Both children have developmental delays. At St. Luke’s, Phoebe is learning to jump and to stand on one foot, skills that will build strength and give her more independence, so eventually she can get out of diapers and learn to dress herself.
“Abby only this summer became able to dress herself,” Tanya Rux said. The girls are adopted. Troy Rux, a math teacher, and Tanya Rux, a homemaker, have fostered and adopted other children. They now have six children, three of whom are adopted.
More than half the 600 children who get therapy at St. Luke’s are insured by state Medicaid programs. The Rux family gets partial funding for the St. Luke’s therapy from Medicaid.
When the payment formula changed at the beginning of the year, St. Luke’s administrators decided to try to live with the new rates. From January through June, St. Luke’s was short $250,000 it would have received under the old agreement, said Gary Smith, St. Luke’s chief operating officer.
That wasn’t sustainable, Smith said. So St. Luke’s plans to stop taking new patients on Dec. 31 and close the pediatric outpatient program on June 30, Smith said. Fifteen staff members would be laid off.
St. Luke’s administrators say that the Medical Assistance Administration division of DSHS performed a detailed analysis in 2001 that led to the prior payment arrangement. But neither St. Luke’s nor the state can find a written record of the analysis.
St. Luke’s is asking for more than the going rate for the services it provides, said Doug Porter, assistant secretary for the Medical Assistance Administration division.

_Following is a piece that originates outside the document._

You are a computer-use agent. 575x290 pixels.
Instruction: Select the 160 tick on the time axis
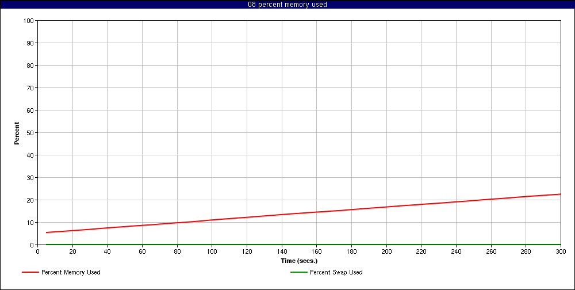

“They had cut a separate deal to get paid differently than any other hospital,” Porter said. “The (DSHS) system had been hard-coded to pay them their charges where everybody else got paid on a fee schedule. When a St. Luke’s bill came in and when a (Seattle) Children’s Hospital came in, they got paid differently.”
The agreement with St. Luke’s was a sloppy business practice, one of many that earned a bad name for the Medicaid program among lawmakers, Porter said. When Porter started at the Medical Assistance Administration about three years ago, he said, he was asked by DSHS Secretary Dennis Braddock to restore fiscal responsibility to the Medicaid program.
“We were in violation of our own rules,” Porter said. “I put (St. Luke’s) on notice that we were cleaning this up.”
All that is worlds away for the Rux children and their St. Luke’s physical therapist, Karen Armstrong. For them, life is about milestones like learning to use scissors. Abby, the older girl, cut out a circle last week, Tanya Rux said, “and everyone knew it was a circle.”